◆ What is expected
Locate the line that contains "Adventiste Magazine (78, 115)" in the entries below, then repeat it and every following line through the line that contains "Envoyer (57, 1761)", exactly, and no others.

Saved data entries
---+---

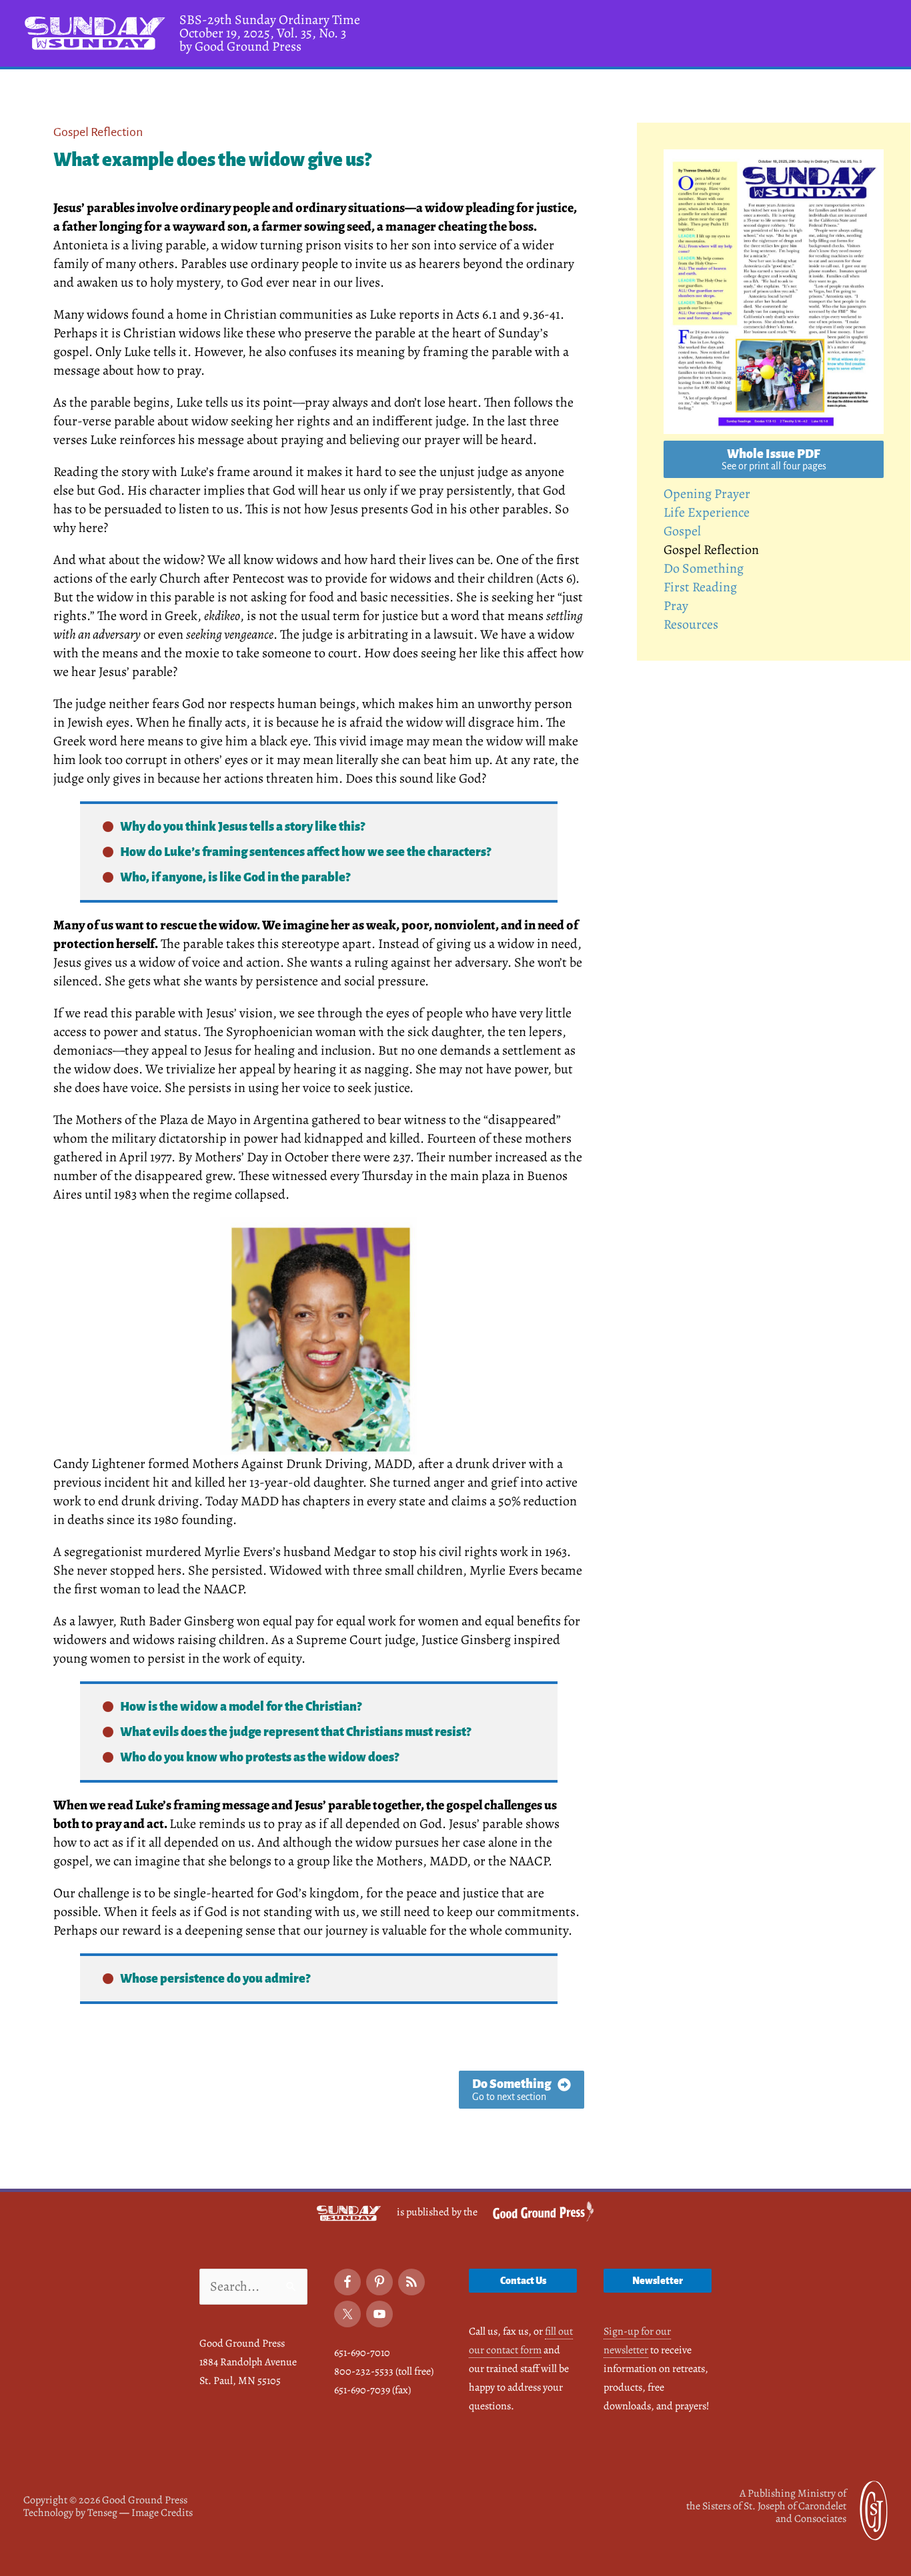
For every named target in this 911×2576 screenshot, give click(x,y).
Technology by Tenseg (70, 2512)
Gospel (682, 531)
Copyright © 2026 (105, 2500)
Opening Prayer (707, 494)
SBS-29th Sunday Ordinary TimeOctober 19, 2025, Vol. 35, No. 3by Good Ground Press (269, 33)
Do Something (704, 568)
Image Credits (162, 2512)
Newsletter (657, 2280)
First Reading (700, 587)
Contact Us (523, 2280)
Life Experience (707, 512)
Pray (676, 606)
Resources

---+---

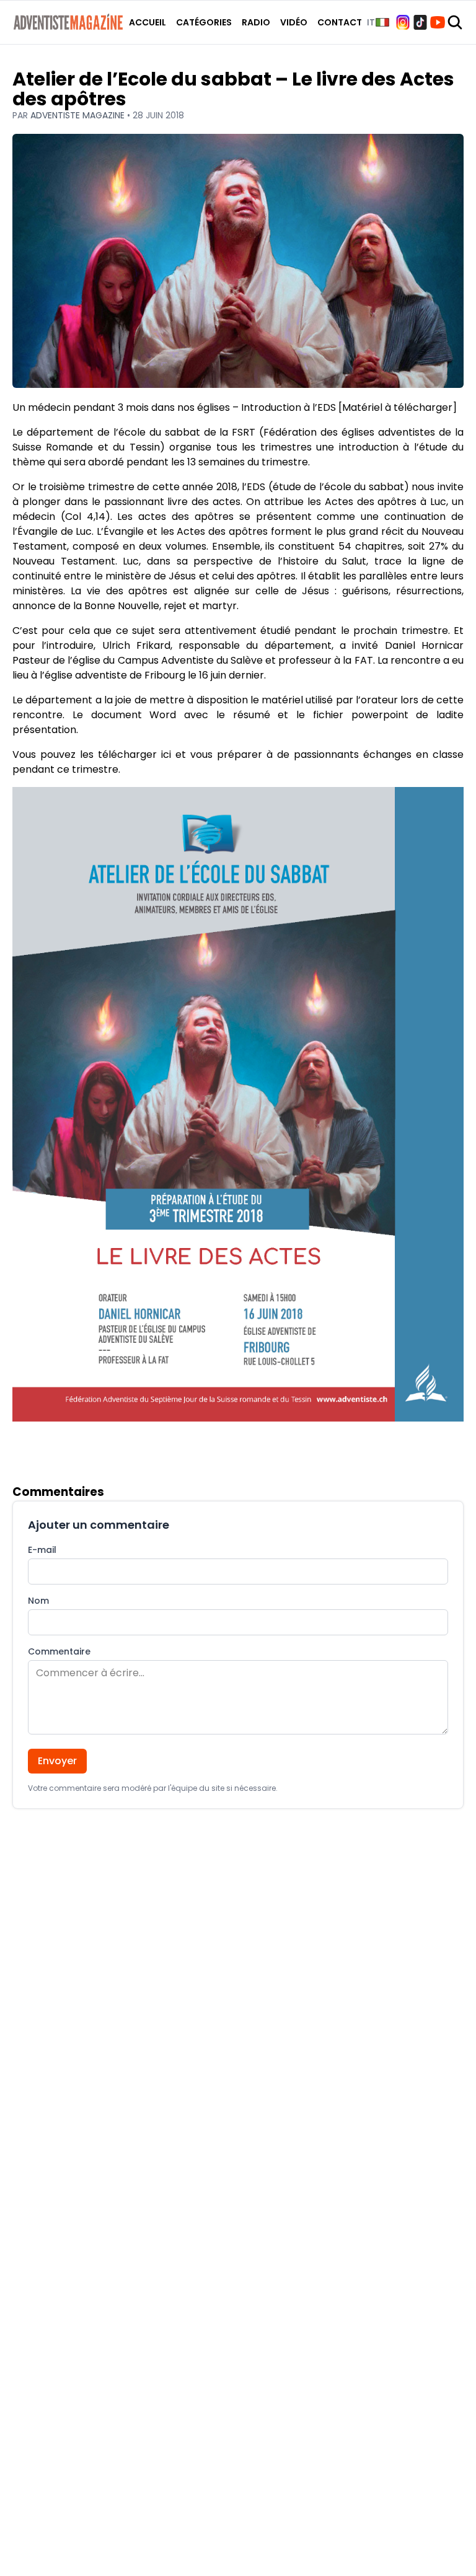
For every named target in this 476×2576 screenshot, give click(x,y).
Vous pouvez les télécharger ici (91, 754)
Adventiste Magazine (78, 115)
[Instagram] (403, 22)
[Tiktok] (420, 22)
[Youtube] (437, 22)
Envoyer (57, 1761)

---+---

◆ Answer for the task
Adventiste Magazine (78, 115)
[Instagram] (403, 22)
[Tiktok] (420, 22)
[Youtube] (437, 22)
Envoyer (57, 1761)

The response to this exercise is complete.